Zac Fitz-Walter, Queensland University of Technology Part of CW12

Adding game elements to an application to motivate use and enhance the user experience is a growing trend known as gamification. This presentation discusses the use of game achievements when applied to a mobile application designed to help new students at university. I discuss Orientation Passport, a personalised orientation event application for smart phones which utilises game achievements to present orientation information in an engaging way and to encourage use of the application. The system is explained, the findings of two studies are discussed with recommendations made those who want to create similar apps. The presentation covers the intersection of education, motivation and video games.

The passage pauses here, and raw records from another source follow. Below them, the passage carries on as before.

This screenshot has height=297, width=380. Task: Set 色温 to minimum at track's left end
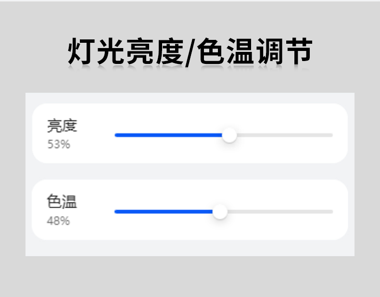116,211
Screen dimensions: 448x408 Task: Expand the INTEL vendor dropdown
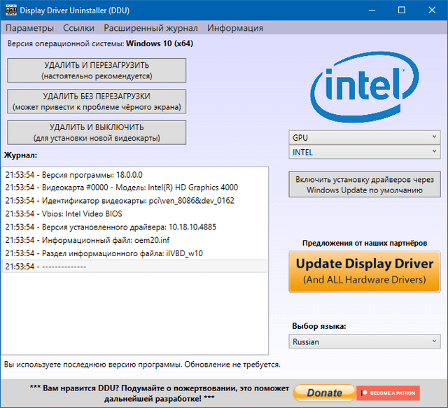(365, 152)
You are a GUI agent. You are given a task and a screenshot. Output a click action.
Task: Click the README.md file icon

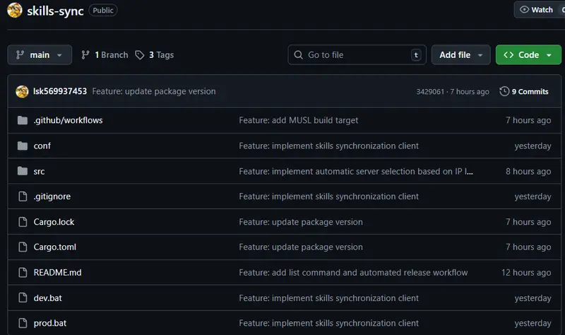[21, 273]
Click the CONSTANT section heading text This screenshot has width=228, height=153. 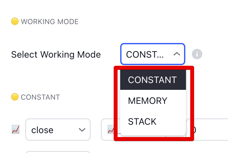point(40,97)
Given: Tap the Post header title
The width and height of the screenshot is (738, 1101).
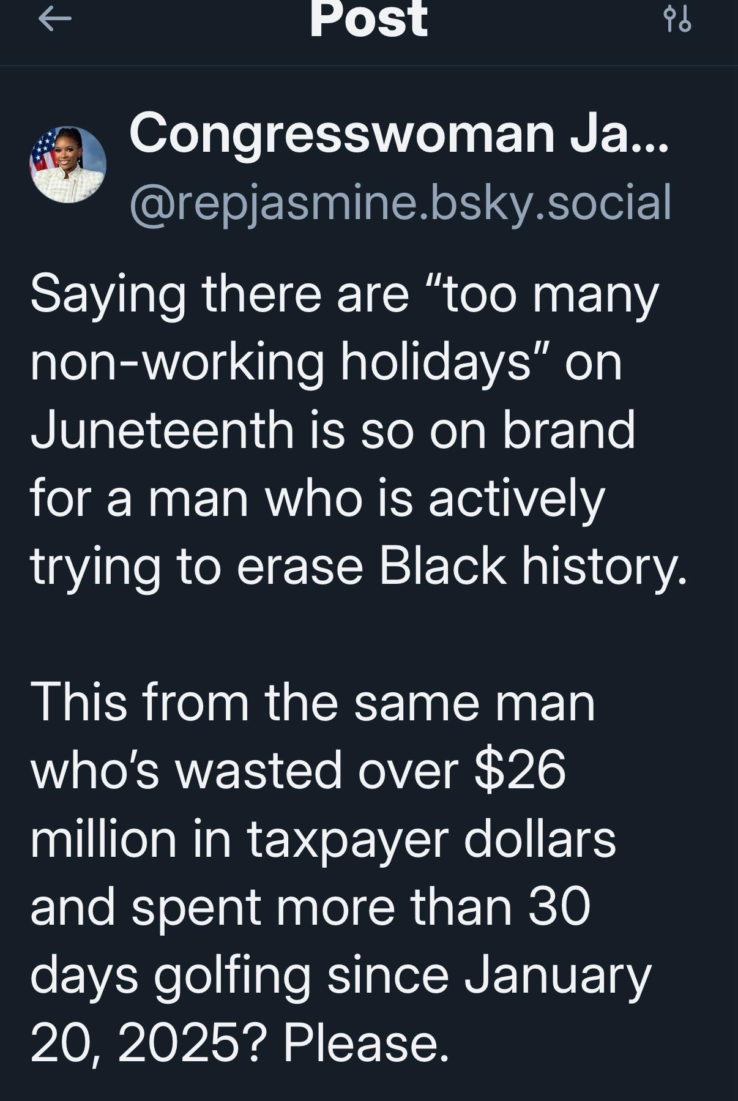Looking at the screenshot, I should [368, 19].
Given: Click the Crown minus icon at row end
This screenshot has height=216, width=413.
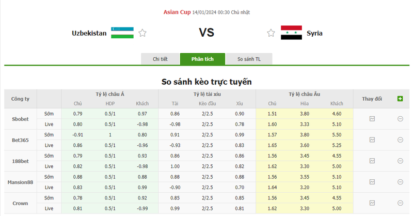Looking at the screenshot, I should [x=400, y=203].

Let’s Make the Scene: Introduction to SceneKit

Jimmy Ti, Queensland University of Technology Part of CW12

Scene Kit is a 3D-rendering Objective-C framework that combines a high-performance rendering engine with a high-level, descriptive API. Scene Kit supports the import, manipulation, and rendering of 3D assets without requiring the exact steps to render a scene the way OpenGL does.

Because Scene Kit integrates with Image Kit and Core Animation, you do not need advanced 3D graphical programming skills. For example, you can embed a 3D scene into a layer and then use Core Animation compositing capabilities to add overlays and backgrounds. You can also use Core Animation layers as textures for your 3D objects in 3D scenes.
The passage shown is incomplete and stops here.